# New 26rs Havana



## OVTT (Mar 31, 2006)

Hello all, I have had a questionable experience with my local dealer while ordering my new 26rs in the Havana interior. I have been told so many different things from my local dealer as far as an ETA on a 26rs in the Havana interior. Initially they said it would be here in late April, once ordered (with a large deposit) they stated it would not be here until early July. After telling them that I would not be willing to wait they then came back a few days later and are now telling me that they will have it for me in late April. Are they just trying to string me along? Or are the units currently in production and should truly see it in April? From other posts I have read it seems this unit may not be in production until later this year in this color. Does anyone know about production times for this model and color? Thanks all, Randy


----------



## PDX_Doug (Nov 16, 2004)

Randy,

The Outback factory builds the trailers in batches, one particular trailer/color combination at a time. I believe for just a week long run (it may be two), then they move on to another combination, and will not get back to the first combo for about 10-12 weeks. At least that is the way it was when we oredered ours a year ago.

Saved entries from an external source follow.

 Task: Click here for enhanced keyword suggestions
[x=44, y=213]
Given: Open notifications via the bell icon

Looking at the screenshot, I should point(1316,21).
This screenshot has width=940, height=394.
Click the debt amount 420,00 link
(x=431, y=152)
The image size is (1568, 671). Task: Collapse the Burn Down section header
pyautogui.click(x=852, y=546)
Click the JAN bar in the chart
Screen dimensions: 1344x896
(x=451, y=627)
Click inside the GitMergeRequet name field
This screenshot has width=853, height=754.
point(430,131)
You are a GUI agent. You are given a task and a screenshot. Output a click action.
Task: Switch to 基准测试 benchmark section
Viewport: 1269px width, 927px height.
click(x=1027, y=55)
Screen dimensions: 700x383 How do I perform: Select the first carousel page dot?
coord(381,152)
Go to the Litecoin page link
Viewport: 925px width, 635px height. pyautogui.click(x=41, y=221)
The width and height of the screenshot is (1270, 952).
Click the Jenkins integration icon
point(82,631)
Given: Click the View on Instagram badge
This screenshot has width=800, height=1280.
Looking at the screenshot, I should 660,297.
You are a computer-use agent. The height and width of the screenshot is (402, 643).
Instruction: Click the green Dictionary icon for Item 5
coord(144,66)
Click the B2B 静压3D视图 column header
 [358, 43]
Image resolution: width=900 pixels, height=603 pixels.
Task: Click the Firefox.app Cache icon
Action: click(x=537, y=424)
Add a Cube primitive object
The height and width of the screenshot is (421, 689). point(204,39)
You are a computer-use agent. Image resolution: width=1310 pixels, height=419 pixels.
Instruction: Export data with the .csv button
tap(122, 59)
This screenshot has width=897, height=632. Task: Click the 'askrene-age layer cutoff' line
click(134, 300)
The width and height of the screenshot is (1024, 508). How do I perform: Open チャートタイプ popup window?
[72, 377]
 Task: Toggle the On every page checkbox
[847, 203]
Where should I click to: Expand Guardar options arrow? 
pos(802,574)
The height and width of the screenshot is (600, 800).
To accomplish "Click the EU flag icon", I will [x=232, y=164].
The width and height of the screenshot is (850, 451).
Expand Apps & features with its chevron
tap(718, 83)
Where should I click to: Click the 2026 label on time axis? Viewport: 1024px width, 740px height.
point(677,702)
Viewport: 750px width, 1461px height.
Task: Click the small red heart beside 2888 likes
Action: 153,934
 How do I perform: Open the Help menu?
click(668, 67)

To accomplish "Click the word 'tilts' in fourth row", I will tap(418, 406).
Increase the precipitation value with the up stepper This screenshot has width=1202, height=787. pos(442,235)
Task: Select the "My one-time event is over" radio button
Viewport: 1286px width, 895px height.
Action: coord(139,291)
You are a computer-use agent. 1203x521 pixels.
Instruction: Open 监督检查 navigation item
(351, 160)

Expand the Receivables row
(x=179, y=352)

If you have put a deposit down, your dealer should be able to show you an order confirmation from the factory stating the exact scheduled manufacture date. If they cannot, I would want to know just what it was they actually used your deposit money for (Horse/Race/Track, etc.







).

Happy Trails,
Doug


----------



## OVTT (Mar 31, 2006)

PDX_Doug said:


> Randy,
> 
> The Outback factory builds the trailers in batches, one particular trailer/color combination at a time. I believe for just a week long run (it may be two), then they move on to another combination, and will not get back to the first combo for about 10-12 weeks. At least that is the way it was when we oredered ours a year ago.
> 
> ...


Thanks Doug, they say that they are recieving it from a order that another dealer had previously placed and can not show me a order confirmation. So I need to try and find out if this model has already been produced in this color or is soon to be produced. My fear is that they will come back later and say it will be July before we get it after waiting weeks and potentially missing out on other deals from other dealers on the Desert Rose color. I would be okay with the Desert Rose color but would prefer the Havana as long as we dont have to wait too long.


----------



## GoVols (Oct 7, 2005)

I had this same conversation with my dealer less than two weeks ago. We called the Keystone Outback factory rep. He said that the 26RS in Havana would not be available until late May or early June. I decided to go with the Jasmine they had on the lot.


----------



## PDX_Doug (Nov 16, 2004)

Randy,

I wouldn't let them off that easy. They have your money, they need you show you proof in writing that they have placed the order. Find out who the other dealer is, and get it from them if you have to. I would be suspicious if they refuse to show you anything.

Happy Trails,
Doug


----------



## OVTT (Mar 31, 2006)

GoVols said:


> I had this same conversation with my dealer less than two weeks ago. We called the Keystone Outback factory rep. He said that the 26RS in Havana would not be available until late May or early June. I decided to go with the Jasmine they had on the lot.
> [snapback]98447[/snapback]​


This scares me!


----------



## campmg (Dec 24, 2005)

I agree with Doug. My dealer quoted me an expected date and then called back to tell me when the unit was in production and expect to pick it up by a certain date. As I'm told, we got one of the last 25's in the Desert Rose that we wanted. Force your dealer to provide written evidence of your purchase from the factory or another dealer. Did he require more than a 10% deposit?


----------



## OVTT (Mar 31, 2006)

campmg said:


> I agree with Doug. My dealer quoted me an expected date and then called back to tell me when the unit was in production and expect to pick it up by a certain date. As I'm told, we got one of the last 25's in the Desert Rose that we wanted. Force your dealer to provide written evidence of your purchase from the factory or another dealer. Did he require more than a 10% deposit?
> [snapback]98490[/snapback]​


I guess my definition of large deposit may be different than others but yes it was about 13%. Still alot of money to me when it is just hanging out there in hopes that the dealer will stick to their word. Thanks for your input, I am calling the dealer now. What is the exact word for the document I am looking for that shows the build date?


----------



## campmg (Dec 24, 2005)

I'm with you on this - 13% is a lot of money. I went 10% on mine and that was done over the phone having never met the dealer.


----------



## And4togo (Feb 18, 2004)

Just wondering if you have asked other dealer's if you were to buy from them and give them your down payment when would they be able to deliver the trailer to you. I would also want it written down when the unit would be delivered.

Rob


----------



## OVTT (Mar 31, 2006)

I just got off the phone with the dealer. The sales person said it was time for me to trust her and that the unit will be in 4-22-06. Although I do believe her I am wondering why they would not be willing to take the extra steps to satisfy my curiousity. I guess we will see what happens. On to purchasing all the upgrades and goodies. Already have a Honda EU2000i on order, two LCD's, DVD's (great deal at Target, $172 for a 13" Sharp w/comp input). I can't wait!


----------



## OVTT (Mar 31, 2006)

And4togo said:


> Just wondering if you have asked other dealer's if you were to buy from them and give them your down payment when would they be able to deliver the trailer to you. I would also want it written down when the unit would be delivered.
> 
> Rob
> [snapback]98547[/snapback]​


Hi Rob, all other dealers I have spoken with are telling me July, thats what has me so worried.


----------



## mswalt (Sep 14, 2004)

> Hi, I just got word that my 27 RS-DS just came in on Monday.


rustbucket611,

Congrats and Welcome to Outbackers! action

Enjoy.

Mark


----------